Monsieur Le Bris, nous savons que nous devons supprimer 650 postes pour atteindre notre cible de 6 000 postes imposée par la précédente LPM ; ces 650 emplois sont presque tous identifiés et nous devons encore désigner une vingtaine de postes d'officiers. En outre, à part les 1 300 postes qui concernent les forces et qui sont la conséquence mécanique de la réduction des formats et du changement du type d'équipage des nouvelles frégates, qui passe de 300 à un peu plus de 100 personnes – cette réduction s'accompagnant d'un accroissement de la technicité qui peut constituer une difficulté, et il faut rester vigilant pour conserver les compétences liées aux vieux bateaux qui vont nous aider à passer la période de l'étalement des programmes –, la marine devra participer à la compression des 14 400 postes qui doit être réalisée sur l'ensemble des structures du ministère. À quelle hauteur ? Je l'ignore, l'analyse fonctionnelle demandée par le ministre de la Défense étant en cours. La réduction de 24 000 postes répond à la nécessité d'équilibrer les équipements, l'activité et les effectifs dans un cadre budgétaire donné. J'ai fait le tour des ports pour expliquer le Livre blanc, la LPM et le PLF à mes troupes et pour leur montrer le cap, et, à cette occasion, j'ai exposé les deux moyens permettant parvenir à cette diminution des effectifs :
– le resserrement du recrutement – celui des officiers doit déjà baisser de 19 % –, qui ne doit pas être trop strict, car le vieillissement global de la population des marins augmenterait le glissement vieillissement technicité (GVT) et ne permettrait pas d'atteindre le but poursuivi alors que la marine parvient chaque année à équilibrer son titre 2 ;
– les mesures d'accompagnement – pécule, promotion fonctionnelle – afin d'inciter au départ plutôt les officiers supérieurs pour écrêter le sommet de la pyramide de notre masse salariale et encore mieux contrôler notre titre 2 – mais ces départs doivent être contrôlés, car nous avons besoin des compétences de spécialistes qui trouvent, pour 75 % d'entre eux, du travail en moins d'un an quand ils nous quittent.
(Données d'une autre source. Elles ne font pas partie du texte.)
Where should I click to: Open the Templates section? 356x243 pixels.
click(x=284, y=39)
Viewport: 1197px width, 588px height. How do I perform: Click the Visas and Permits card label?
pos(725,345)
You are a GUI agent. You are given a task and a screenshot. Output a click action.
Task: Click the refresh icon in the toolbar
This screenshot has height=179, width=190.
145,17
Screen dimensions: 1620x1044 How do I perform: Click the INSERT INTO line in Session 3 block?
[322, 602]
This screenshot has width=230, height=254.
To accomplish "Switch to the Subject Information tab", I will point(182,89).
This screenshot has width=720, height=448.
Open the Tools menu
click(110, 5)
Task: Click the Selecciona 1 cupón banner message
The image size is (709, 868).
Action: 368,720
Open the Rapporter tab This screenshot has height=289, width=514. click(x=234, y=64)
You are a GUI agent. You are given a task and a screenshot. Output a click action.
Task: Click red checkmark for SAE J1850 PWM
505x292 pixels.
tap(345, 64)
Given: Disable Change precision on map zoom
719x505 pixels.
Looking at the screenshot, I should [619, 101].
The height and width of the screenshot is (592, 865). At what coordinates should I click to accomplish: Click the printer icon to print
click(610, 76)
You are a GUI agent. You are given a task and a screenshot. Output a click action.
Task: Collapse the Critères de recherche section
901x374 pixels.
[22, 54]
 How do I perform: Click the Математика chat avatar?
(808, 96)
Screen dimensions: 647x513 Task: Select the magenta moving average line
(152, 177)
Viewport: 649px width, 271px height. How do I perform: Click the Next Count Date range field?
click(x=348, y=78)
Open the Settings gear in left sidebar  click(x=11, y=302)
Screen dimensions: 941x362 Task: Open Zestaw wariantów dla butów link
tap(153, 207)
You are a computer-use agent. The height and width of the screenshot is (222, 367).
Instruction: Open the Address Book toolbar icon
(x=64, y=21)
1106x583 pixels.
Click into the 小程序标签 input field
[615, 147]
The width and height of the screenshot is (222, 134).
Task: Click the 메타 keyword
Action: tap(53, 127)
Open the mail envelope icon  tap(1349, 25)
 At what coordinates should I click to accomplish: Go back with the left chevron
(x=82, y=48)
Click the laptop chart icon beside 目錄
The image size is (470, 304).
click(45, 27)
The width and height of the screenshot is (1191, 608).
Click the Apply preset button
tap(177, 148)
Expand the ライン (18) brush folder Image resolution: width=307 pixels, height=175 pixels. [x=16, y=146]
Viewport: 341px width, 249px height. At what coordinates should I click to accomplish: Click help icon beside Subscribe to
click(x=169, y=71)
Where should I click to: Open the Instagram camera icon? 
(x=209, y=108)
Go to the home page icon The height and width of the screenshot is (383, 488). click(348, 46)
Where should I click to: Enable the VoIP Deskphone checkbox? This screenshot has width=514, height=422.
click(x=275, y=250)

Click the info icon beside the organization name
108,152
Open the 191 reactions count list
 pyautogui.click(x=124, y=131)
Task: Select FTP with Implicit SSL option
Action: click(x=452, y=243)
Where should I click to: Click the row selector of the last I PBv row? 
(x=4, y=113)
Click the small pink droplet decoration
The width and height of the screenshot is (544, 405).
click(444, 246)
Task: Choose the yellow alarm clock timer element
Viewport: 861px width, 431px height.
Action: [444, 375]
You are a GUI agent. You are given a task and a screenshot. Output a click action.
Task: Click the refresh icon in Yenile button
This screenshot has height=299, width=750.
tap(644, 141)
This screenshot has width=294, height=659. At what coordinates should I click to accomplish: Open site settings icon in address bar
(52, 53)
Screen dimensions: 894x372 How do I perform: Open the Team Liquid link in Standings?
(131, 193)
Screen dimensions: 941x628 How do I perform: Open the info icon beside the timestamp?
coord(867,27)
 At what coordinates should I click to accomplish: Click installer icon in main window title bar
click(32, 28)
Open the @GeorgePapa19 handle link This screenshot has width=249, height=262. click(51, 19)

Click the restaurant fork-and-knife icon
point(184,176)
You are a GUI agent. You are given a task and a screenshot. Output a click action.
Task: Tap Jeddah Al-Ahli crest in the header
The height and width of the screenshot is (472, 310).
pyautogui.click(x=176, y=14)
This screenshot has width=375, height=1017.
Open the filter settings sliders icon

Nous voyons aujourd'hui toute l'importance de notre ZEE et l'on assiste d'ailleurs à une « territorialisation » de la mer qui tranche avec l'effacement des frontières terrestres. Ainsi, par exemple, la découverte de gisements gaziers en Méditerranée orientale attise des tensions entre les pays riverains – Chypre, Grèce, Turquie, Israël, Syrie, Liban et Égypte. Nous ne pourrons pas surveiller en permanence l'ensemble de notre ZEE qui représente plus de vingt fois le territoire métropolitain, mais nous tâchons de la contrôler au mieux, notamment pour éviter que d'autres viennent y exploiter ses richesses. Je vous avais déjà annoncé, il y a deux ans, des réductions temporaires de capacité pour les moyens en outre-mer : elles subsistent, mais les B2M – bâtiments de soutien civil qui embarqueront des armes légères – remplaceront les BATRAL, qui devaient être remplacés par le programme BIS, et les patrouilleurs continueront d'être exploités avec le risque de rupture franche. Le report de 2017 à 2024 du déploiement du programme BATSIMAR nous fait courir un vrai risque.
Au moment du naufrage de Lampedusa, la marine intervenait dans le cadre de Frontex dans l'ouest de la Méditerranée en mer d'Alboran et trouvait des migrants dans des conditions difficiles – de nombreuses personnes dans des canots pneumatiques –, avant de les remettre aux autorités algériennes. C'est hélas très courant en mer Méditerranée et, sans notre présence, des drames comme celui de Lampedusa peuvent se reproduire fréquemment.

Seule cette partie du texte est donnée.